REQUIRED TASK -> Can you pull out every row below and reproduce each one word for word, with nothing added, dropped, or changed?

──────── PROVIDED MATERIAL ────────

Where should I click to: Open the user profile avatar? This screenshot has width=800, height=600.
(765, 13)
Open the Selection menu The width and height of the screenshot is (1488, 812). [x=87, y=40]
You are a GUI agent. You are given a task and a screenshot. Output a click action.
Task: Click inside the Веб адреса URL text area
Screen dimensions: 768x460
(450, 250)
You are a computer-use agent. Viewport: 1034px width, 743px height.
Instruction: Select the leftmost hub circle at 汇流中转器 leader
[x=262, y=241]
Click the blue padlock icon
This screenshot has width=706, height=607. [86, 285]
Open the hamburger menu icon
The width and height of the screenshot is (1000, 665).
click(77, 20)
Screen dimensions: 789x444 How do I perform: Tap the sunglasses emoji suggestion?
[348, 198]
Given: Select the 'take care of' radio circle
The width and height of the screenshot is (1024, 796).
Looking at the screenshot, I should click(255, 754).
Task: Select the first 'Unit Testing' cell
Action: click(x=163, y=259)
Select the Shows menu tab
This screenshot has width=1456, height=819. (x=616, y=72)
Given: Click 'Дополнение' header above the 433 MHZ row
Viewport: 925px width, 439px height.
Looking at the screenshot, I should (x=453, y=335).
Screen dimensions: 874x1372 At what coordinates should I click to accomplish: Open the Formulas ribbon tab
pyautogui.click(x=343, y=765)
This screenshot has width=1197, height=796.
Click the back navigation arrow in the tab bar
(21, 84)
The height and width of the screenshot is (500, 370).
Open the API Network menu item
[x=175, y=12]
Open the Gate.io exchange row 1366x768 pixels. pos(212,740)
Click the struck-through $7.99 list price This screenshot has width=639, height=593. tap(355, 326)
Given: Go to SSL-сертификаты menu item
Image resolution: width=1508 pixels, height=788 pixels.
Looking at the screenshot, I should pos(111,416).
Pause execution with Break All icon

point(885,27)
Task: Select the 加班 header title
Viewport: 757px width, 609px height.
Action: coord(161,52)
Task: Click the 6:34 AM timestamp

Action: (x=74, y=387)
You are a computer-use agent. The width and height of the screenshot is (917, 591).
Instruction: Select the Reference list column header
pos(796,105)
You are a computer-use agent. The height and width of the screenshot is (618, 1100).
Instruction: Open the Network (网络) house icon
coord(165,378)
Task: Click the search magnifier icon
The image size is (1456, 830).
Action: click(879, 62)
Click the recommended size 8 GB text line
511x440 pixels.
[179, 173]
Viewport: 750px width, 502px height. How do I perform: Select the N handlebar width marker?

────────

ANSWER FOR THIS EXERCISE ->
Where should I click to: Open the user profile avatar? This screenshot has width=800, height=600.
(765, 13)
Open the Selection menu The width and height of the screenshot is (1488, 812). [x=87, y=40]
You are a GUI agent. You are given a task and a screenshot. Output a click action.
Task: Click inside the Веб адреса URL text area
Screen dimensions: 768x460
(450, 250)
You are a computer-use agent. Viewport: 1034px width, 743px height.
Instruction: Select the leftmost hub circle at 汇流中转器 leader
[x=262, y=241]
Click the blue padlock icon
This screenshot has width=706, height=607. [86, 285]
Open the hamburger menu icon
The width and height of the screenshot is (1000, 665).
click(77, 20)
Screen dimensions: 789x444 How do I perform: Tap the sunglasses emoji suggestion?
[348, 198]
Given: Select the 'take care of' radio circle
The width and height of the screenshot is (1024, 796).
Looking at the screenshot, I should click(255, 754).
Task: Select the first 'Unit Testing' cell
Action: click(x=163, y=259)
Select the Shows menu tab
This screenshot has width=1456, height=819. (x=616, y=72)
Given: Click 'Дополнение' header above the 433 MHZ row
Viewport: 925px width, 439px height.
Looking at the screenshot, I should (x=453, y=335).
Screen dimensions: 874x1372 At what coordinates should I click to accomplish: Open the Formulas ribbon tab
pyautogui.click(x=343, y=765)
This screenshot has width=1197, height=796.
Click the back navigation arrow in the tab bar
(21, 84)
The height and width of the screenshot is (500, 370).
Open the API Network menu item
[x=175, y=12]
Open the Gate.io exchange row 1366x768 pixels. pos(212,740)
Click the struck-through $7.99 list price This screenshot has width=639, height=593. tap(355, 326)
Given: Go to SSL-сертификаты menu item
Image resolution: width=1508 pixels, height=788 pixels.
Looking at the screenshot, I should pos(111,416).
Pause execution with Break All icon

point(885,27)
Task: Select the 加班 header title
Viewport: 757px width, 609px height.
Action: coord(161,52)
Task: Click the 6:34 AM timestamp

Action: (x=74, y=387)
You are a computer-use agent. The width and height of the screenshot is (917, 591).
Instruction: Select the Reference list column header
pos(796,105)
You are a computer-use agent. The height and width of the screenshot is (618, 1100).
Instruction: Open the Network (网络) house icon
coord(165,378)
Task: Click the search magnifier icon
The image size is (1456, 830).
Action: click(879, 62)
Click the recommended size 8 GB text line
511x440 pixels.
[179, 173]
Viewport: 750px width, 502px height. How do I perform: Select the N handlebar width marker?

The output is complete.